An update on the DfE’s Change Programme—plus another SEND funding announcement

with additional reporting from Matt Keer

Over the next few months, we’ll be marking 10 years since the Children and Families Act 2014 (CFA) received Royal Assent. We’ll be looking at the successes and failures, and asking if disabled children are in a better place now than pre-CFA. We’ll have a series of articles and podcasts—including one with the architect of the reforms, former SEND Minister, Ed Timpson MP, and one from his right-hand man at the time, Stephen Kingdom, who went from DfE Deputy Director of SEND to Campaign Manager of the Mencap-led Disabled Children’s Partnership. We have other podcasts planned too, and we’ll be revealing those at a later date. Sign up now for post alerts (above) so you don’t miss out!

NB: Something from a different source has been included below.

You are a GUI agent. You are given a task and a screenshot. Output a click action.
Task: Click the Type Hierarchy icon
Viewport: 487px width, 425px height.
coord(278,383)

Before the CFA’s first decade was out, the DfE was forced to look at its failings implementing the reforms, after the crushing findings of the Commons Education Select Committee’s SEND Inquiry. That was four years ago, and only now are they testing out the ‘big ideas’ for fixing where it went wrong.

The new SEND Change Programme (CPP) is moving ahead and this post brings some updates, and a heads-up.. we have agreed a webinar on the changes with the Department (potential general election permitting) in mid-June

Funding announcement

But first, the DfE is today announcing £850m “annual investment” to councils to create new SEND and AP places in mainstream and special schools, and to improve the accessibility of existing buildings. Of course, there’s a catch: This isn't a new initiative. It's part of a £2.6 billion capital grant (known as HNPCA) that was first announced by the government in late 2021. The £850m is the final part of this £2.6bn grant, covering the financial year that starts in April 2024. Similarly, the new free school projects announced today mostly provide more details on plans that have already been announced before. It’s a bit like me saying three times that I have £50 in my hand— I still only have £50, not £150. Wouldn't that be nice?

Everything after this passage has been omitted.